Because pathology reports and HPV DNA information were unavailable, further studies are needed to investigate the possibility of a direct association between HPV-associated cervical disease and AMH. Small sample size is another limitation of the current study. To address these limitations we are conducting a larger study to more directly investigate if lower AMH levels can serve as a risk factor for cervical disease.

Factors known to negatively affect AMH levels include smoking, chemotherapy, radiation, and any surgery removing or disturbing the ovaries [2225]. It is largely reported that hormonal contraceptives do not have a significant effect on AMH levels and the levels can be measured at any time during the menstrual cycle; however, these issues are still debated in the literature.

Our study was controlled for any potential AMH flux as a result of cycling as AMH was measured during the same phase of the menstrual cycle for each subject’s baseline and follow-up visits. However, AMH was not measured during the same phase of the menstrual cycle for all case and control subjects on the whole. Factors that may lead to an increase in AMH production include PCOS, granulosa cell ovarian tumors, smoking cessation, and increased sun exposure/Vitamin D levels [2630]. It is likely that there are also unidentified intrinsic and environmental factors that affect AMH levels. These unknown factors deserve further investigation as they could be determinants for the wide ranges of AMH in women of similar age and may contribute to unexpectedly high AMH variability across the 6-month period for some subjects.

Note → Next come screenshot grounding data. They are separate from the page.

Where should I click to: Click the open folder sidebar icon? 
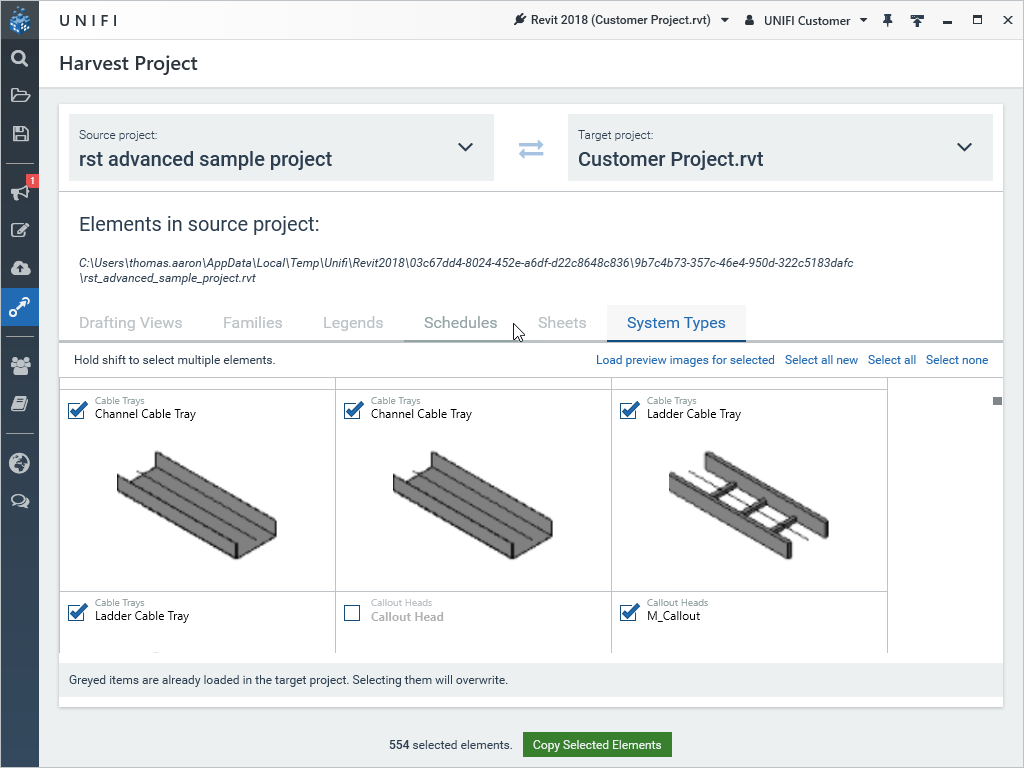point(19,96)
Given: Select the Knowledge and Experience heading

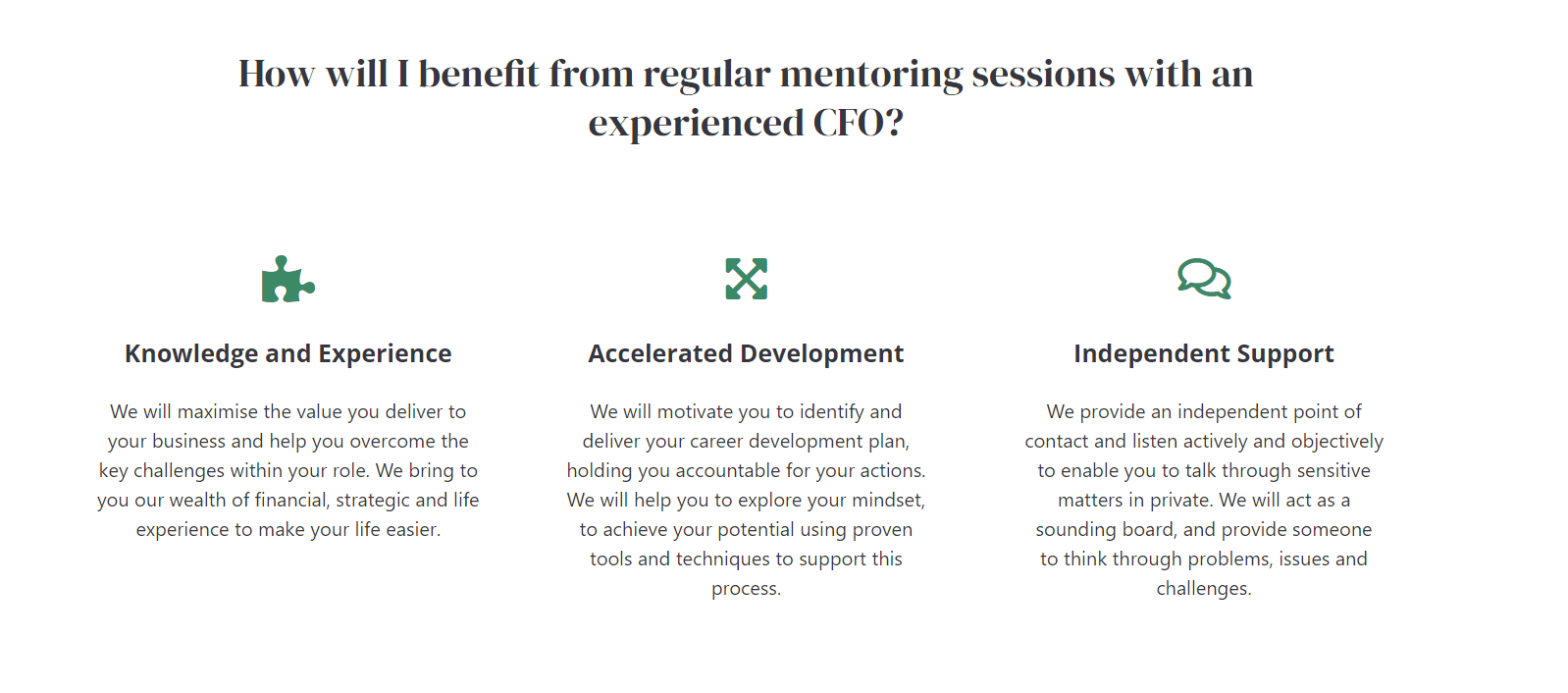Looking at the screenshot, I should [x=288, y=353].

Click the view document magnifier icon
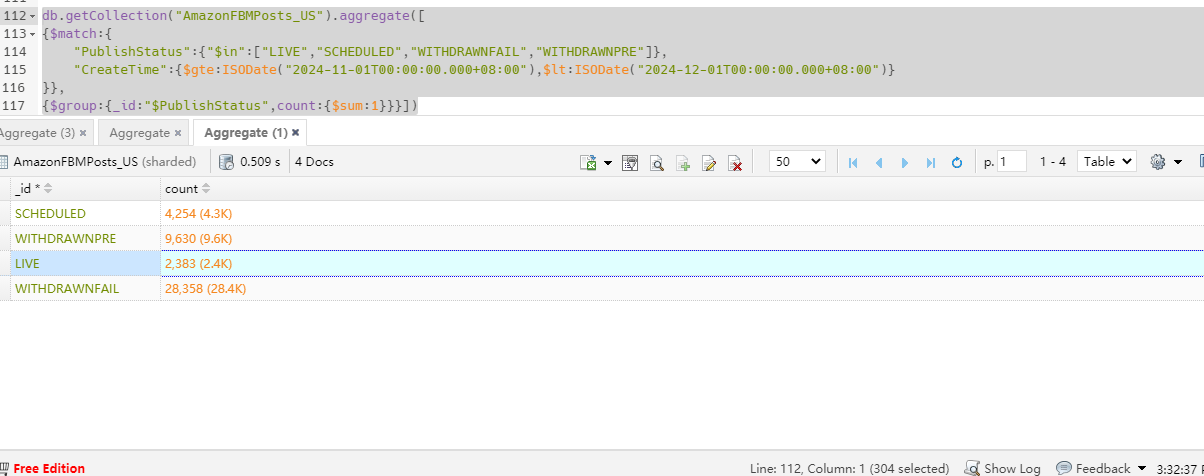click(x=657, y=162)

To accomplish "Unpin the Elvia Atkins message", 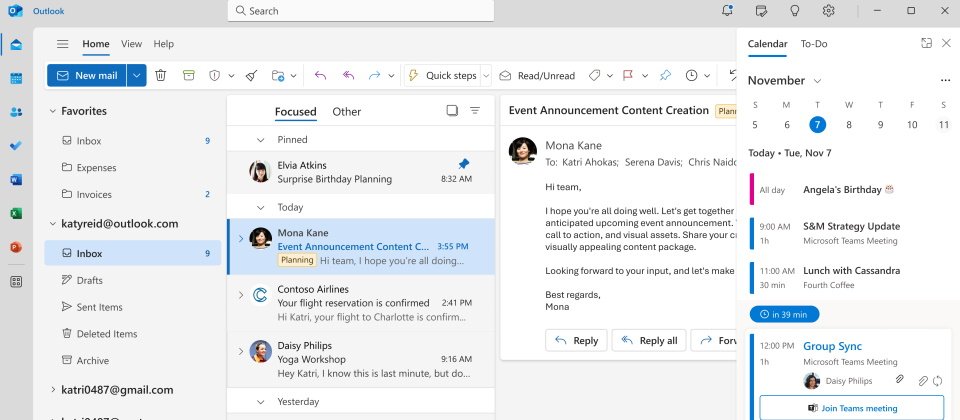I will [463, 164].
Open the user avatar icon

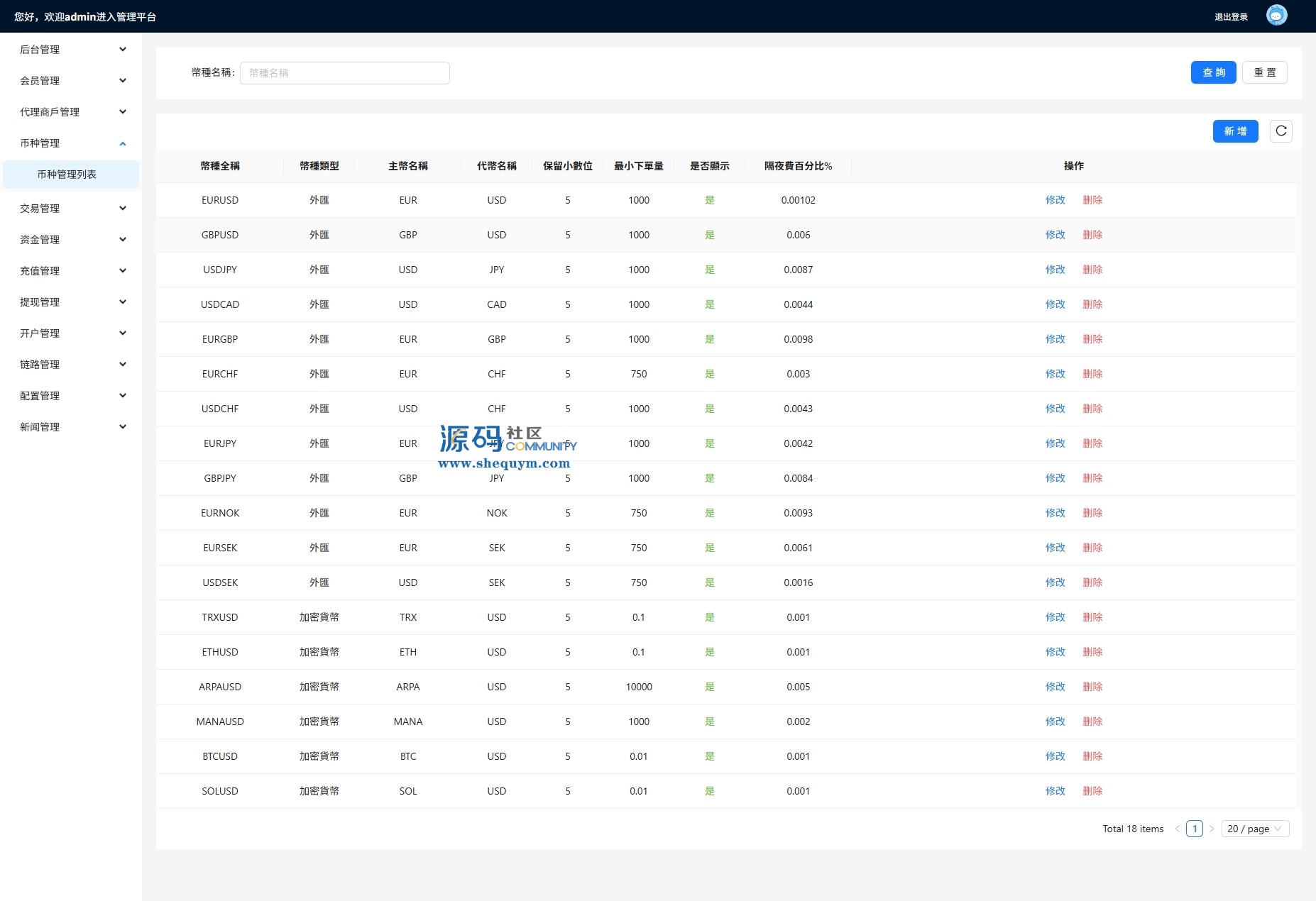coord(1276,16)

Despite the small sample size and information of yet unknown factors that affect AMH levels, this study has several strengths, namely, the careful screening process designed to exclude women with confounding factors including history of infertility, vaginal infections (other than HPV), and irregular menstrual cycles, which could bias case and control populations.

4. Conclusions

In summary, this study suggests that the recently reported increased time to pregnancy among women who have had cervical surgery is not the result of a LEEP-induced decrease in AMH, though the reason why there is delayed fertility in women treated with LEEP remains unknown [5]. Direct damage to the ovaries and ovarian reserve resulting from LEEP is doubtful. LEEP-induced endometriosis may inhibit joining of sperm and egg as would the destruction of mucus-producing cervical glands, which aid in sperm capitulation and subsequent fertilization [16, 31]. Additionally, direct or indirect physical damage to cervical tissue during LEEP could cause cervical stenosis, impair embryonic implantation, or result in an unfavorable microenvironment for pregnancy [15, 16, 32, 33]. Because half a million women of reproductive age are treated with LEEP each year in the United States alone, future research is needed to investigate the underlying causes for delayed time to pregnancy with LEEP [5].

Conflict of Interests

The authors declare that there is no conflict of interests regarding the publication of this paper.

Acknowledgments

The authors thank Mary Cherrico for contributions to the data collection. This project has been funded in whole or in part with federal funds from the National Cancer Institute, National Institutes of Health, under Contract no. HHSN261200800001E. The content of this paper does not necessarily reflect the views or policies of the Department of Health and Human Services, nor does the mention of trade names, commercial products, or organizations imply endorsement by the US Government. This project was also funded by the NIH Grant 5R21A1068111-02 to Audrey F. Saftlas at the University of Iowa, Iowa City, IA.